State v. Pedro Pete Navejar
This text of State v. Pedro Pete Navejar (State v. Pedro Pete Navejar) is published on Counsel Stack Legal Research, covering Idaho Court of Appeals primary law. Counsel Stack provides free access to over 12 million legal documents including statutes, case law, regulations, and constitutions.
Opinion
IN THE COURT OF APPEALS OF THE STATE OF IDAHO
Docket No. 39548
STATE OF IDAHO, ) 2012 Unpublished Opinion No. 717 ) Plaintiff-Respondent, ) Filed: November 13, 2012 ) v. ) Stephen W. Kenyon, Clerk ) PEDRO PETE NAVEJAR, ) THIS IS AN UNPUBLISHED ) OPINION AND SHALL NOT Defendant-Appellant. ) BE CITED AS AUTHORITY )
Appeal from the District Court of the Fourth Judicial District, State of Idaho, Ada County. Hon. Kathryn A. Sticklen, District Judge; Hon. Theresa Gardunia, Magistrate.
District court order dismissing intermediate appeal, vacated, and case remanded for amended order affirming magistrate court’s order.
Alan E. Trimming, Ada County Public Defender; Thomas J. Moore, Deputy Public Defender, Boise, for appellant.

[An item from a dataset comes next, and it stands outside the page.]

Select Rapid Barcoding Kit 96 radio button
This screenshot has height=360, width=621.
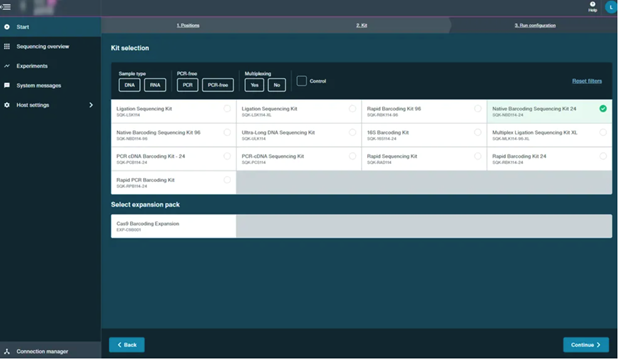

Hon. Lawrence G. Wasden, Attorney General; Russell J. Spencer, Deputy Attorney General, Boise, for respondent. ________________________________________________ LANSING, Judge Pedro Pete Navejar appeals from the district court’s order dismissing Navejar’s intermediate appeal from a magistrate court’s order denying his motion for modification of his sentence. I. BACKGROUND In 2009, Navejar was charged with misdemeanor driving under the influence of alcohol, Idaho Code § 18-8004(c). He pleaded guilty on January 27, 2010, and was sentenced on the same day. A judgment was filed on February 3. As part of the sentence, the magistrate court ordered Navejar to serve 163 days in the Ada County Jail, consecutive to a prior felony sentence. For reasons that are not clear from the record, the magistrate court conducted a “file memo
1 review” hearing on March 25, 2010, in which certain terms may have been added to Navejar’s sentence and/or conditions of probation. Although this hearing appears to have been somewhat unconventional, neither the hearing nor the resulting order is of significance to the present appeal. Beginning in February 2010, Navejar, acting pro se, began writing a series of informal, handwritten requests to the magistrate court which are best characterized as motions for modification of his sentence under Idaho Criminal Rule 35. They requested principally that his misdemeanor DUI sentence be revised to run concurrently with the felony sentence that he was then serving. These requests were either denied or not acted upon by the magistrate court. The last of these requests was filed on May 10, 2011, and denied on May 11, 2011. Navejar filed a pro se notice of appeal to the district court on May 31, 2011. The district court appointed counsel to represent Navejar and requested briefing on the question of the timeliness of the appeal. The district court ultimately dismissed the appeal as untimely, explaining: Rule 35 of the Idaho Criminal Rules addresses motions for correction or reduction in sentence. It provides that an illegal sentence may be corrected at any time but that a motion for reduction in sentence must be filed within 120 days of the entry of the judgment of conviction. An order denying a motion for reduction in sentence is appealable under Rule 11(e)(6) of the Idaho Appellate Rules and must be filed within 42 days of the entry of the order under Rule 14. In this case the May 27 2011 [sic] motion was more than 120 days from the entry of judgment. Since it was untimely, the appeal is also untimely. .... Since timely filing of a notice of appeal and a motion for reduction of sentence is jurisdictional, this court is without authority to hear this appeal. Therefore, the appeal is dismissed.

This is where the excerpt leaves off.